Harmon studied art at Lake Junaluska summer school as a teen, and with Kimon Nicolaïdes at the Art Students League of New York and in New Hampshire. She also studied at the Art Institute of Chicago, and earned a master's degree in English at the University of Chicago, with a thesis titled "The Clergyman in Restoration Comedy" (1927).
==Career==
Harmon taught school in Tennessee as a young woman. She lived in China from 1928 to 1932, while her father was a missionary there, and taught at a school in Shanghai.
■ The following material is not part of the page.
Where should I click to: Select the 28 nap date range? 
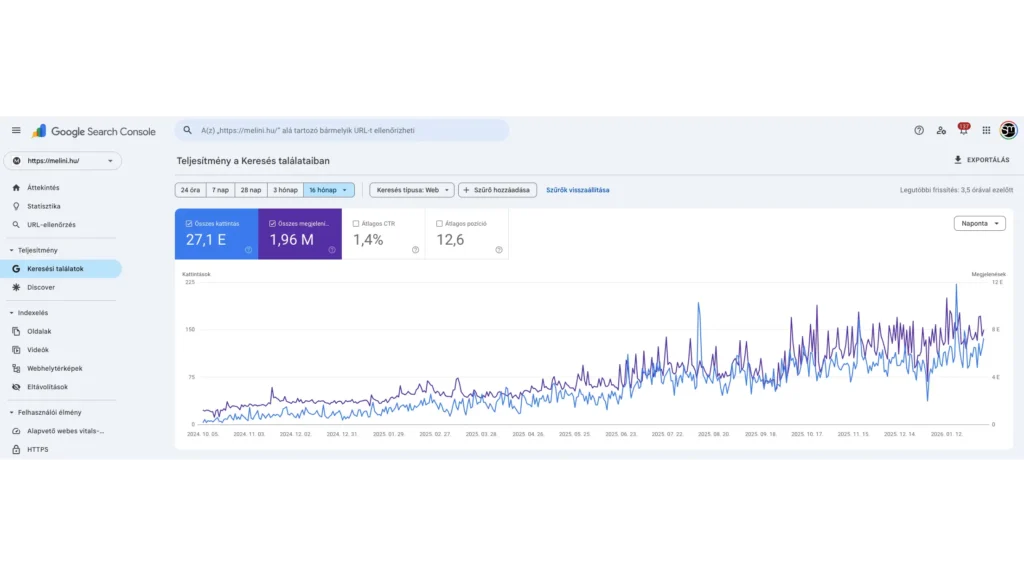[x=250, y=190]
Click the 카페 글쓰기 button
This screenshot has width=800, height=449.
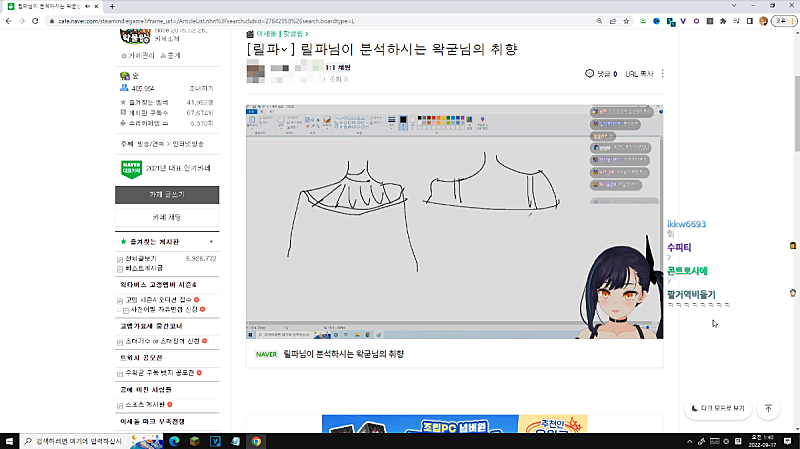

After Nicolaïdes' death in 1938, Harmon organized a 1939 memorial exhibition at the GRD Studio in New York, and completed his unfinished manuscript, which became the book The Natural Way to Draw (1941). She was managing editor of reference books at Funk & Wagnalls from 1933 to 1945, and edited other art books including Jules Heller's Printmaking Today (1973). She spent eight years based in Rome as advisory editor of The Encyclopedia of World Art, while it was being translated into Italian. She also illustrated books, including Maria Leach's The Soup Stone (1954) and God Had a Dog (1961), and wrote encyclopedia articles on art topics.
==Publications==
- "The Glory of the Sky" (1926, poem)
- Kimon Nicolaïdes, The Natural Way to Draw (1941, editor)
- Maria Leach, The Soup Stone (1954, illustrator)
- Maria Leach, God Had a Dog: Folklore of the Dog (1961, illustrator)
- Igor Kipnis, His First Solo Recordings (1962, photographer)
- The Encyclopedia of World Art (1960s, advisory editor)
- Three Spiritual Classics (1960s, cover designer)
- Remember Miss Wallace? (1969)
- Jules Heller, Printmaking Today (1973, editor)

==Personal life and legacy==
Harmon's partner was Theresa Callow Brakeley (1912–2011), who was also an editor that specialized in arts topics. They shared an apartment in Greenwich Village and a summer home in Nova Scotia. Harmon died in 1993, at the age of 87, in Red Bank, New Jersey. Her nephew Tom Harmon's wife, Carolyn, donated her papers in the Archives of American Art, and her artworks to several museums and the Boston Art Club.